Entre as inovações já postas em prática no segmento de segurança se destaca o uso de informações dinâmicas (não facilmente replicáveis) na validação de dados ou autenticação de contas. Aqui, o parâmetro utilizado pode ser a biometria e até o comportamento do dispositivo utilizado para o login, com checagens relacionadas ao contexto do usuário de modo a verificar se aquelas credenciais combinam com o comportamento usual historicamente registrado, incluindo sistema operacional e localização geográfica.
A aposta é em tornar o trânsito do fraudador mais custoso, dificultando a execução do golpe e fazendo com que ele descarte o site ou a plataforma em questão como alvo potencial. Pelo lado do usuário, a escolha de senhas fortes e a adoção de mecanismos de autenticação auxiliares, como a verificação em duas etapas, não devem ser dispensados.
Caminho facilitado para os golpistas
Sobre a ação de golpistas no cenário brasileiro, o diretor da AllowMe, Gustavo Monteiro, acredita que o principal problema está na facilidade de acesso a dados cadastrais, que faz com que os fraudadores consigam criar documentos e contas sem obstáculos relevantes. Não por acaso, a criação de cadastro falso é a segunda fraude mais numerosa apontada pelo estudo da companhia.
De acordo com levantamento da empresa, 500 mil contas falsas foram abertas com e-mails vazados no Brasil em 2021. "Por isso, fazer uma validação de dados baseada em informações estáticas é extremamente complicado: quem garante que não sou eu criando uma conta no seu nome? Imagina usar isso para um cadastro que vai oferecer um benefício financeiro? É um prato cheio para se criar uma identidade sintética no mundo real", destaca Monteiro, em alusão a fraudes registradas na utilização do aplicativo Caixa Tem para o pagamento do auxílio emergencial.

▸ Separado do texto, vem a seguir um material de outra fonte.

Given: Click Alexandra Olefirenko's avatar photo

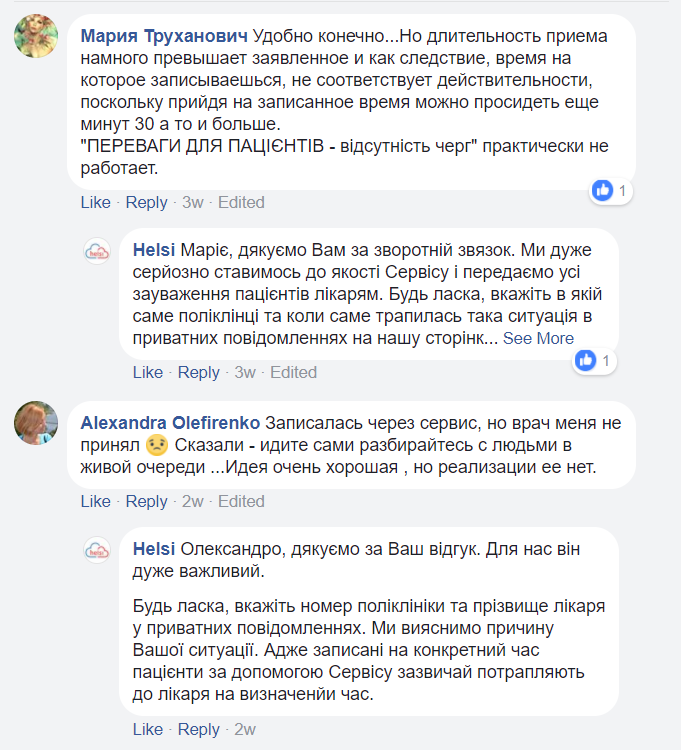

Fragilidades na ferramenta foram exploradas por fraudadores para burlar a autenticação do app e acessar de modo irregular o benefício, criado durante a pandemia. Levantamentos do Tribunal de Contas da União apontam pagamentos indevidos na casa dos bilhões, com atuação pulverizada de golpistas por todo o país.
As tentativas de fraude ao longo da última década
O Indicador de Tentativas de Fraude da Serasa Experian foi iniciado em 2011. Naquele ano, o acumulado de casos registrados foi de 2,5 milhões. Desde então, o volume quase dobrou, atingindo 4.187.060 tentativas de fraudes no ano passado.
Os períodos mais fortemente marcados pela ação crescente de golpistas foram 2017, 2019 e 2021, quando os saltos observados foram de 12,1%, 16,7 e 16,8% na comparação com os anos anteriores. Em 2020, afetado pela redução no volume de negócios em decorrência das restrições impostas pela pandemia do coronavírus, o cenário foi de encolhimento nesse tipo de registro, em 7,6%. Na sequência, a retomada trouxe 600 mil casos a mais em 2021.
As tentativas de fraudes contabilizadas no indicador da Serasa Experian são apuradas com base em milhões de consultas de CPF realizadas mensalmente por bancos, financeiras, comércios, entre outros. A partir do documento consultado junto à Serasa – seja para emitir um cartão, abrir crediário, tomar empréstimo – são analisados possíveis indícios de fraude. Entre os elementos observados estão inconsistências, como a existência de mais de um endereço relacionado, multiplicidade de linhas telefônicas, variações de filiação, todas apontadas como sinal de que um criminoso pode estar manipulando dados de terceiros para disfarçar sua atuação.